**EXERCISE MATERIAL**
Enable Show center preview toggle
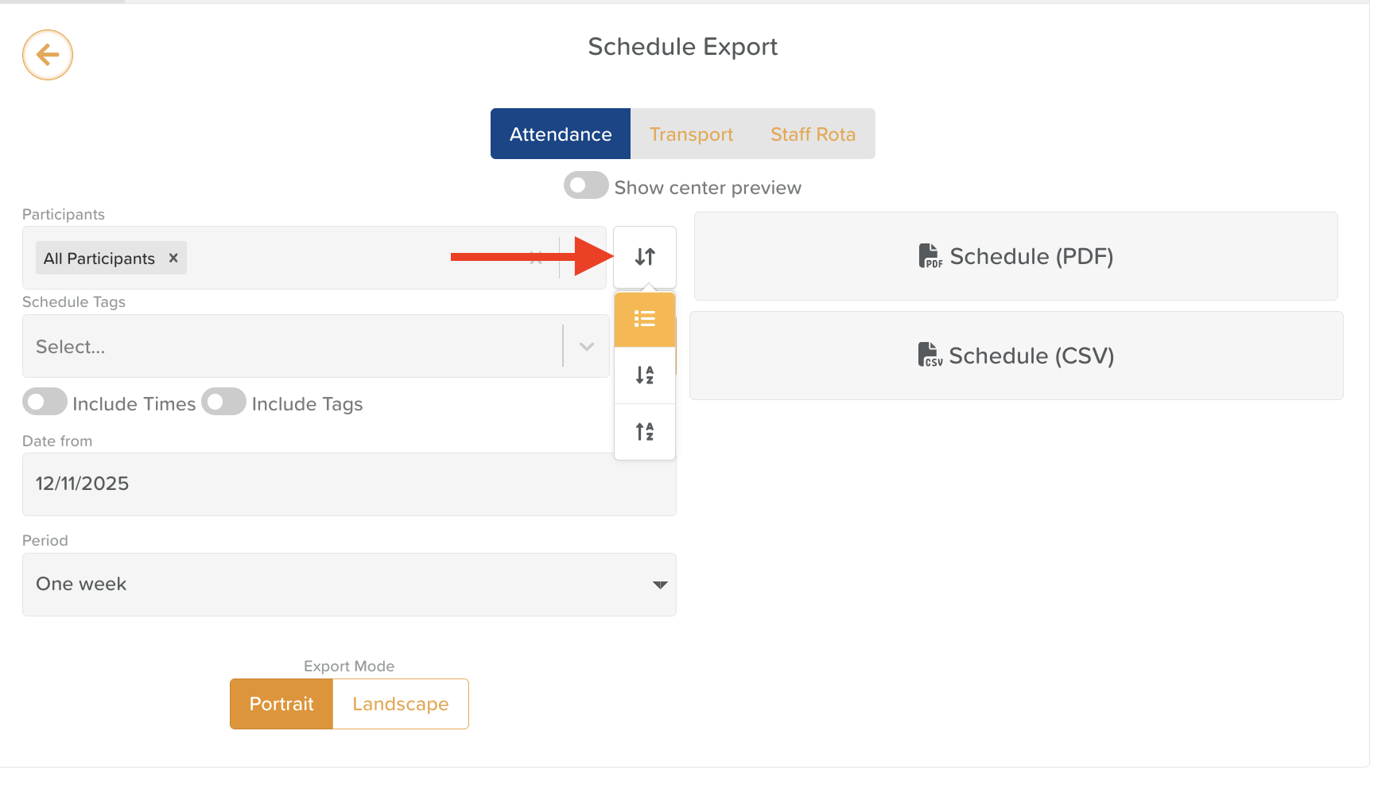 [x=586, y=186]
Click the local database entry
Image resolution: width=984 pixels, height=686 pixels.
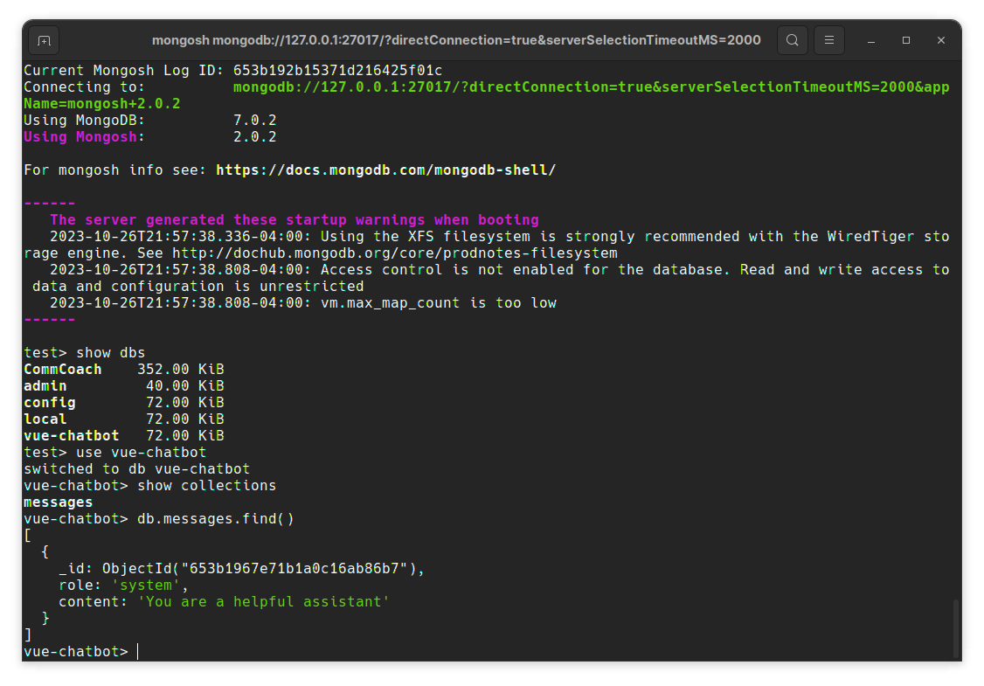45,419
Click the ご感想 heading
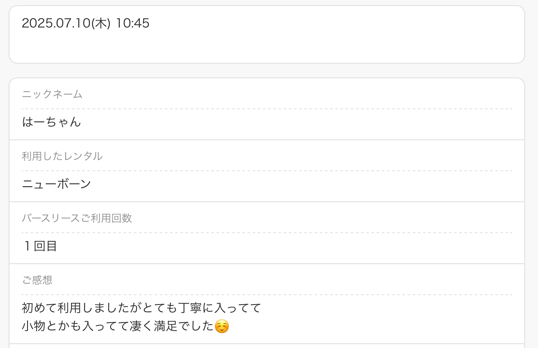This screenshot has width=538, height=348. [x=37, y=280]
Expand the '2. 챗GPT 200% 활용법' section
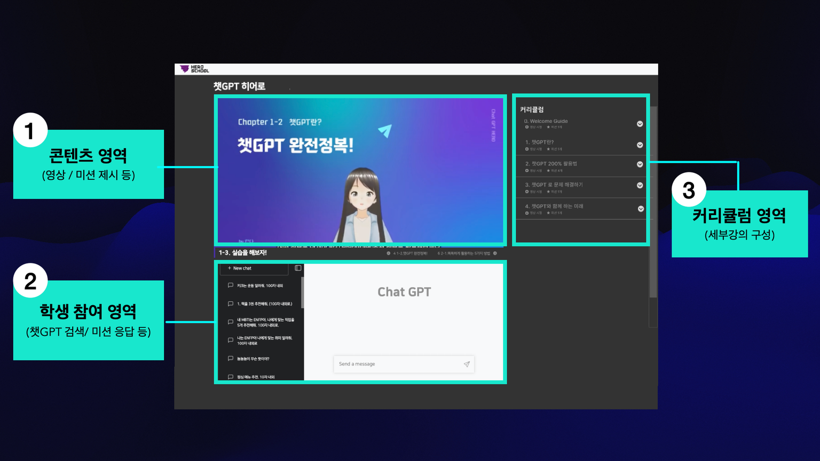 coord(640,164)
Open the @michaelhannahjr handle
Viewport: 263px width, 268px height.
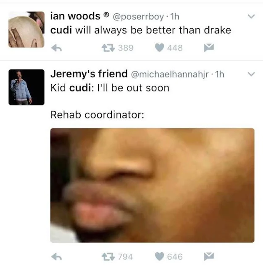[170, 75]

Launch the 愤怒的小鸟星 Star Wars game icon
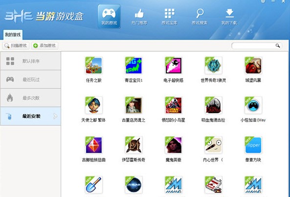[x=173, y=105]
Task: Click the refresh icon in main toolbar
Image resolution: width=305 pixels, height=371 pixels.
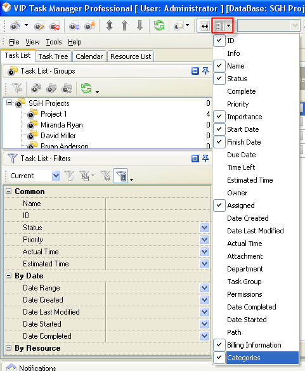Action: (x=159, y=25)
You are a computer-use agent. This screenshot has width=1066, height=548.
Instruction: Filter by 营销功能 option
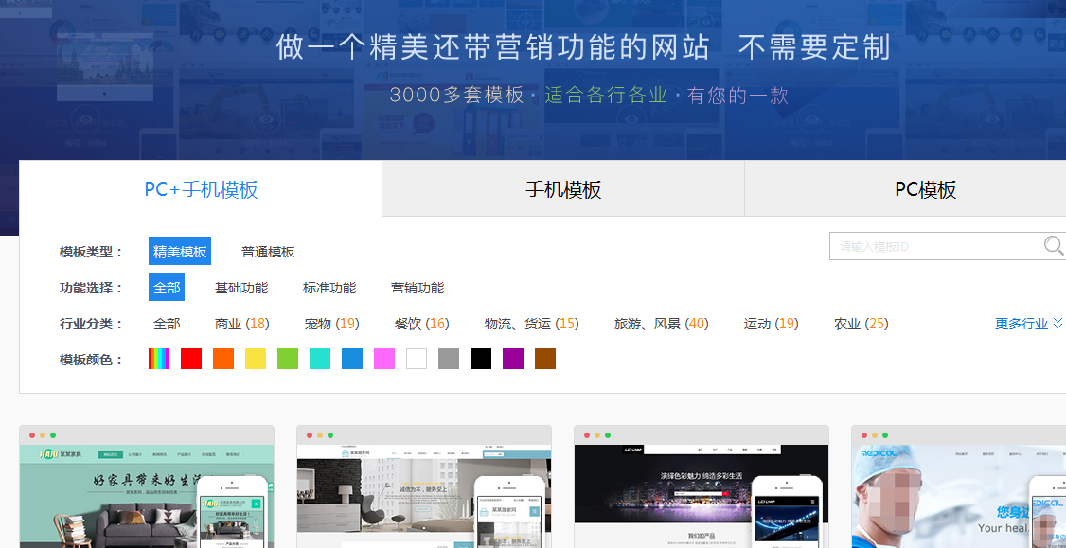pos(418,288)
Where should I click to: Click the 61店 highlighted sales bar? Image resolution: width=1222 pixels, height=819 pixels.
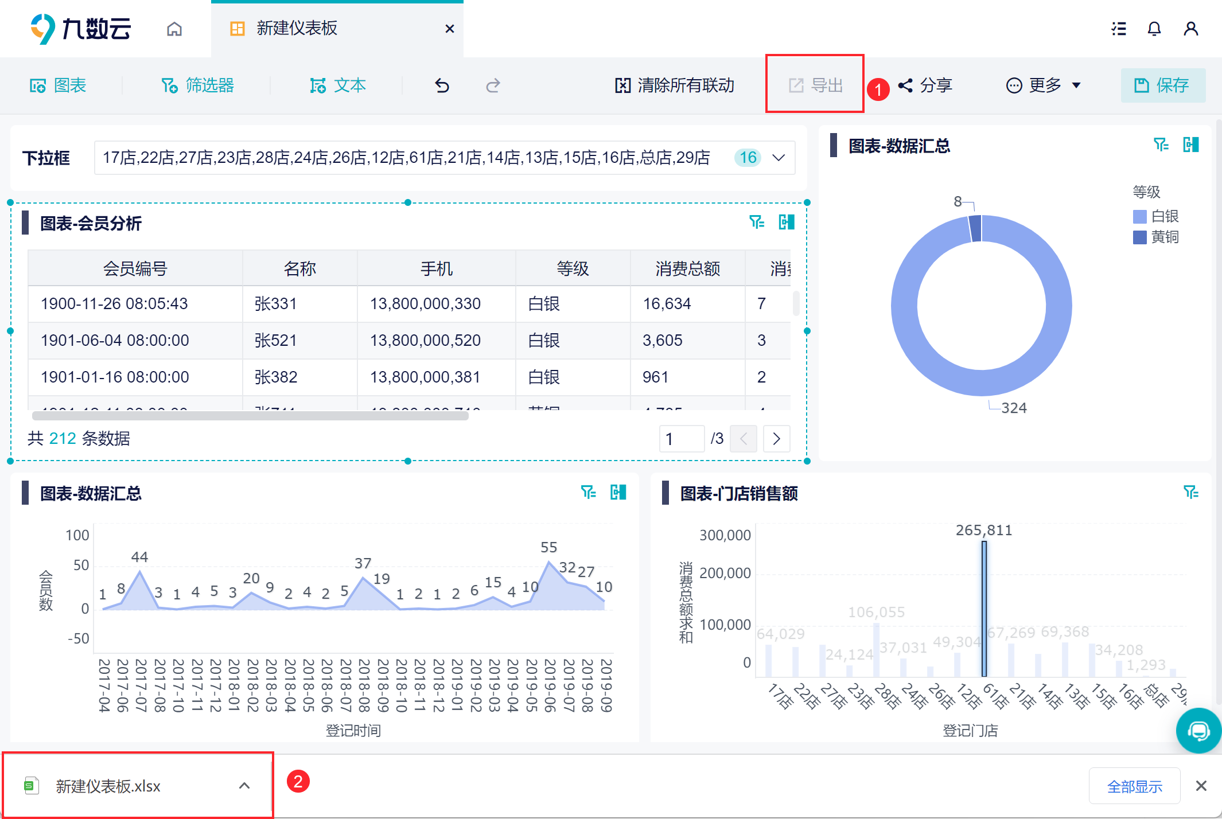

**ASSIGNMENT**
Lines from the one with "You are a computer-use" through the final line of the listing above: copy them exactly, both ends included, and omit every picture.

**SOLUTION TO THIS TASK**
You are a computer-use agent. This screenshot has width=1066, height=548.
Instruction: Filter by 营销功能 option
pos(418,288)
Where should I click to: Click the 61店 highlighted sales bar? Image resolution: width=1222 pixels, height=819 pixels.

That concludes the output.